Task objective:
Look through the records below and state how many lines carry the string "computer", adding nothing.
Top of Dataset entries
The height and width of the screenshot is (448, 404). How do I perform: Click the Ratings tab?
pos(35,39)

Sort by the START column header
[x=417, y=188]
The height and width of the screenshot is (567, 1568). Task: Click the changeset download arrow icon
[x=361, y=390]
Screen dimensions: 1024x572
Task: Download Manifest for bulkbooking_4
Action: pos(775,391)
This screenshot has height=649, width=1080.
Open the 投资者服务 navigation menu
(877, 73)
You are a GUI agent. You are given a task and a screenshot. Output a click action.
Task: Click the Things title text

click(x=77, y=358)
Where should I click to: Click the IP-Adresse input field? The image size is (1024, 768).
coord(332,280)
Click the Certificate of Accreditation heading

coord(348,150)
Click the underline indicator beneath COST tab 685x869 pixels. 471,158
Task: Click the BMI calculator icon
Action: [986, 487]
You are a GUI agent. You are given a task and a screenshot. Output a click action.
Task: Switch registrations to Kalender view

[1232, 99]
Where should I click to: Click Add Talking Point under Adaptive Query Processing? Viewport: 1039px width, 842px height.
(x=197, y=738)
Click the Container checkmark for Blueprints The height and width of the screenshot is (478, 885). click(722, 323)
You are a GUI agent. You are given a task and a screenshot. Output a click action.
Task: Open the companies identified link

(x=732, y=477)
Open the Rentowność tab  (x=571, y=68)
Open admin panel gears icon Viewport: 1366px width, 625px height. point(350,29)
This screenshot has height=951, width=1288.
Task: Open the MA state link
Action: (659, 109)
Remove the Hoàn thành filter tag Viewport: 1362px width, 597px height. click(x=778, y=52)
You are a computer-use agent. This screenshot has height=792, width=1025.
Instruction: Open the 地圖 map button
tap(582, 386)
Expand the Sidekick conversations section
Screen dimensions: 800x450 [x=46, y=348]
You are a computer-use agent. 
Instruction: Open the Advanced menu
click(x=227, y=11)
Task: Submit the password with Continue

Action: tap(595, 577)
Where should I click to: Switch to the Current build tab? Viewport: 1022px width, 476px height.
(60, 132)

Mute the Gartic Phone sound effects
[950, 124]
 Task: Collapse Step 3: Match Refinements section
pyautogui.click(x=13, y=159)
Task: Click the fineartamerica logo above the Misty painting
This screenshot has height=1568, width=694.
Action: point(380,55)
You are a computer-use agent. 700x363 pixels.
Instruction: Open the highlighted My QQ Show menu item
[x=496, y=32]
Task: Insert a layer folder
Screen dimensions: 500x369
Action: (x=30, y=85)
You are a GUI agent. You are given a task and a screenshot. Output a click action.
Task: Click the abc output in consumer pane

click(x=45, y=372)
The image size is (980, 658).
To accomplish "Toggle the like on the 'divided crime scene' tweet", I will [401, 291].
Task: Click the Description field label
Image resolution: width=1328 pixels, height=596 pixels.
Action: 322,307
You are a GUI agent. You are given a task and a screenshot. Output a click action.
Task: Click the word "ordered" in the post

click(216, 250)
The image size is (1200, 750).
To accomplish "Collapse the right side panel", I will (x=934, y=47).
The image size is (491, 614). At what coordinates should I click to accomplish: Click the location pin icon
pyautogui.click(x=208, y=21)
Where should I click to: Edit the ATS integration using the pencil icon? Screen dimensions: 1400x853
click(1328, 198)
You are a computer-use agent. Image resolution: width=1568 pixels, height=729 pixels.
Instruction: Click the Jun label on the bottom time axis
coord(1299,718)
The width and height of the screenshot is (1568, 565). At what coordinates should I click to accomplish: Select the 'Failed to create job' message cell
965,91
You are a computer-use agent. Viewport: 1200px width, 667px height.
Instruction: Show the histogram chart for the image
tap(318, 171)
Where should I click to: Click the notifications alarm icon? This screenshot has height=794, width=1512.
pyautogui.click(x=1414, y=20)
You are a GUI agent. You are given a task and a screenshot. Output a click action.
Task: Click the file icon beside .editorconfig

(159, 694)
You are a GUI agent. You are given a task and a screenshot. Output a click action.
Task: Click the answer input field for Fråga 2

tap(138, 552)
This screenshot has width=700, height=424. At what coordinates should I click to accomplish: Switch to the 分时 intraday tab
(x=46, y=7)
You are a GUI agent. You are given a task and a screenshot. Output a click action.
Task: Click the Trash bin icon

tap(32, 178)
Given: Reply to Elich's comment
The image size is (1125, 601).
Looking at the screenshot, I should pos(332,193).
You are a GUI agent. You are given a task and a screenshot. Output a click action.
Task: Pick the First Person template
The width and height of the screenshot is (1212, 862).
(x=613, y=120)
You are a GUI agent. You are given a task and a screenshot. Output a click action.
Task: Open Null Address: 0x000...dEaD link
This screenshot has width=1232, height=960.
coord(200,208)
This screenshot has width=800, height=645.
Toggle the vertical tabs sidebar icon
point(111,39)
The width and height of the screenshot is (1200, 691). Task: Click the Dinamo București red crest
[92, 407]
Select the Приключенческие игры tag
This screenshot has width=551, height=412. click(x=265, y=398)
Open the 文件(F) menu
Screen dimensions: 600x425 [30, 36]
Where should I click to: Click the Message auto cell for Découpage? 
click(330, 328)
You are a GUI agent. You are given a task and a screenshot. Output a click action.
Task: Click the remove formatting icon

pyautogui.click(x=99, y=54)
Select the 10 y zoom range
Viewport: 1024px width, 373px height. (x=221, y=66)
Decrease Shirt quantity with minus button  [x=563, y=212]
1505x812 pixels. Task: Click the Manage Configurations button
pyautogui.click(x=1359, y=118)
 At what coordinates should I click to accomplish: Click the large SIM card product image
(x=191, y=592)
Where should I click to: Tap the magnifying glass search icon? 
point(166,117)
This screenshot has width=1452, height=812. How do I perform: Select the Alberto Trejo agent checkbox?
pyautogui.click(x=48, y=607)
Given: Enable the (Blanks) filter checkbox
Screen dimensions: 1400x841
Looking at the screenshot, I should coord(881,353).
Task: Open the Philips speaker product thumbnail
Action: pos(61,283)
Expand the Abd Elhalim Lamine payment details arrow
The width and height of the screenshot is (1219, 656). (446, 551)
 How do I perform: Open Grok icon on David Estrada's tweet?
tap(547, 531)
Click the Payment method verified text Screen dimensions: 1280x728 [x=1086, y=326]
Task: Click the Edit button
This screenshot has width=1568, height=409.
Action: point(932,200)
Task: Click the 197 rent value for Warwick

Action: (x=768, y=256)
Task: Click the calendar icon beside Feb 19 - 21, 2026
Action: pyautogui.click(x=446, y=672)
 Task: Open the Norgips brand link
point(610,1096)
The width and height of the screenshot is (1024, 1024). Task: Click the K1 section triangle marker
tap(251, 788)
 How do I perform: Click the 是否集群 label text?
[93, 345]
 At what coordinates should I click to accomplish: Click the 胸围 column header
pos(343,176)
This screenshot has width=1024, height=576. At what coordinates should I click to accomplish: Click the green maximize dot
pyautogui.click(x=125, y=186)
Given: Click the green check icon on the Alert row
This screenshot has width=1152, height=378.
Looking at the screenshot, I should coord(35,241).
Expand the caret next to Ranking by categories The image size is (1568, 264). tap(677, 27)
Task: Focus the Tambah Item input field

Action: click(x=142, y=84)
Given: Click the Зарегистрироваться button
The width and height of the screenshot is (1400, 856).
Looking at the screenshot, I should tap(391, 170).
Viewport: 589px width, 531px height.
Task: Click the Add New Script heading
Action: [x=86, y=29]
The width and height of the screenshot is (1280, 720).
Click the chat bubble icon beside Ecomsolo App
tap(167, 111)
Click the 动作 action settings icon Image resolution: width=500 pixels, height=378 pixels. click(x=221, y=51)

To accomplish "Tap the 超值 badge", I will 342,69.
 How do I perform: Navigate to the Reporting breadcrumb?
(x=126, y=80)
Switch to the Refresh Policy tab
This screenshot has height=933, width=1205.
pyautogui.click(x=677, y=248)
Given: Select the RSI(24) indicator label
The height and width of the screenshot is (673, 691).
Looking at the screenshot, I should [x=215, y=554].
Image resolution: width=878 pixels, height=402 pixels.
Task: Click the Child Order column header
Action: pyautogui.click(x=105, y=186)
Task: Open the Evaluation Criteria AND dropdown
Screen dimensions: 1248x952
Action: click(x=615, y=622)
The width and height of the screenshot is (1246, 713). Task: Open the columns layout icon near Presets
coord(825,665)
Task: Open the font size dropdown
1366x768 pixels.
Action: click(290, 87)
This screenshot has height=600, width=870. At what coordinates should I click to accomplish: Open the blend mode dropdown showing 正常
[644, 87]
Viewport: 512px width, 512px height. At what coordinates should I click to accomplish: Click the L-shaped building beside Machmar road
Bottom of Dataset entries
Task output:
5